(Beginning of Data provided)

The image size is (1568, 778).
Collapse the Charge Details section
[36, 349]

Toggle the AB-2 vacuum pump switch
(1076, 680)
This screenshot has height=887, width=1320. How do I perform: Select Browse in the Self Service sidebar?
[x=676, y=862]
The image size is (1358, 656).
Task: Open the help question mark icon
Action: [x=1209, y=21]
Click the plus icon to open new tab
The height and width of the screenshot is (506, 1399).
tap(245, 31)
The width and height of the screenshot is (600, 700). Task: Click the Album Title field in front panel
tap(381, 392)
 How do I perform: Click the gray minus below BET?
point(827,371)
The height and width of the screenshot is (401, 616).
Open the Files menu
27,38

(End of Data provided)

** Task directions **
Only the lines from the one containing "The height and width of the screenshot is (401, 616)." through the last line of the material should be returned, each one exactly as written.

** Solution to the exercise **
The height and width of the screenshot is (401, 616).
Open the Files menu
27,38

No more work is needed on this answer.